Here claimant is arguing that the insurance company's suspension of benefits in April 1983 was unreasonable and therefore justifies the imposition of the statutory penalty on all accrued benefits from April 1983 to December 1984 and on all future total permanent disability benefits. This position is untenable in light of the fact that an insurance company may terminate benefits if it has knowledge that a claimant has returned to work. See § 39-71-609, MCA. Here the insurance company had knowledge that claimant had returned to work as a mechanic. A valid dispute existed as to whether claimant was permanently totally disabled therefore justifying the suspension of benefits for the time claimant worked as a mechanic. Once the insurance company was notified that claimant could no longer work in that capacity, it reinstated payment of permanent partial benefits and upgraded payment to permanent total benefits.

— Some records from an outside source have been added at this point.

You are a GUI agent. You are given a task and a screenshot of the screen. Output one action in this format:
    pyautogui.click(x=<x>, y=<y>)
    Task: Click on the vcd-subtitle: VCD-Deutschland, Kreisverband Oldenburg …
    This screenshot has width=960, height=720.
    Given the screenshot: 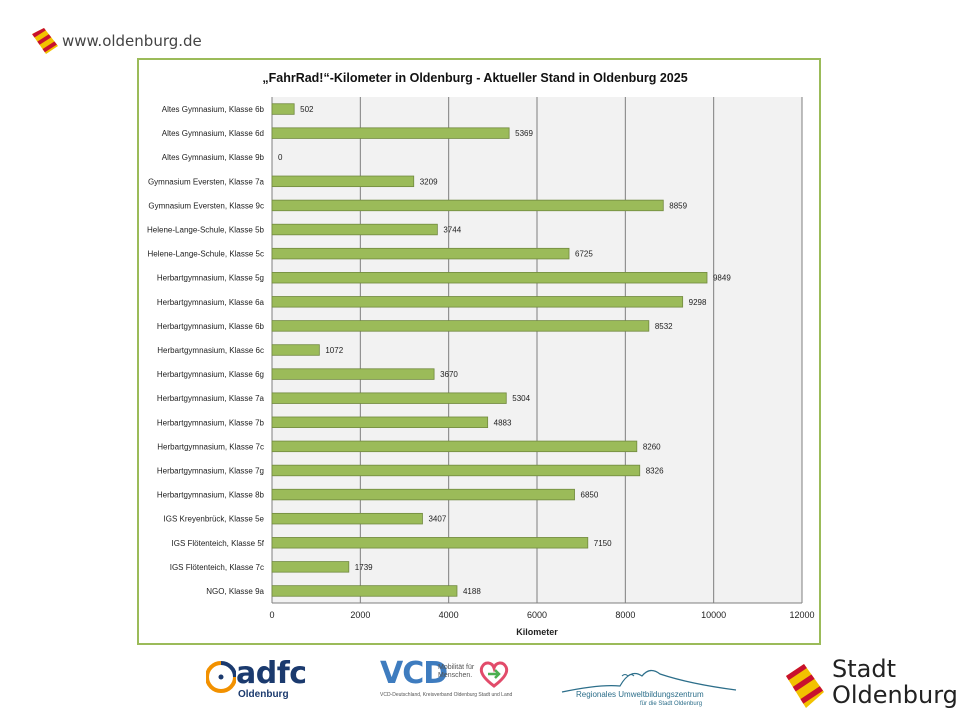 What is the action you would take?
    pyautogui.click(x=446, y=695)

We agree with the lower court that there is no evidence of unreasonable delay or refusal to pay compensation on the part of the insurance company. The Workers' Compensation Court found claimant to be permanently totally disabled from the date of injury excluding the nine months claimant worked as a front-end mechanic. We find substantial evidence to support the ruling of the Workers' Compensation Court.

Affirmed.

TURNAGE, C.J., and HARRISON, WEBER, SHEEHY and HUNT, JJ., concur.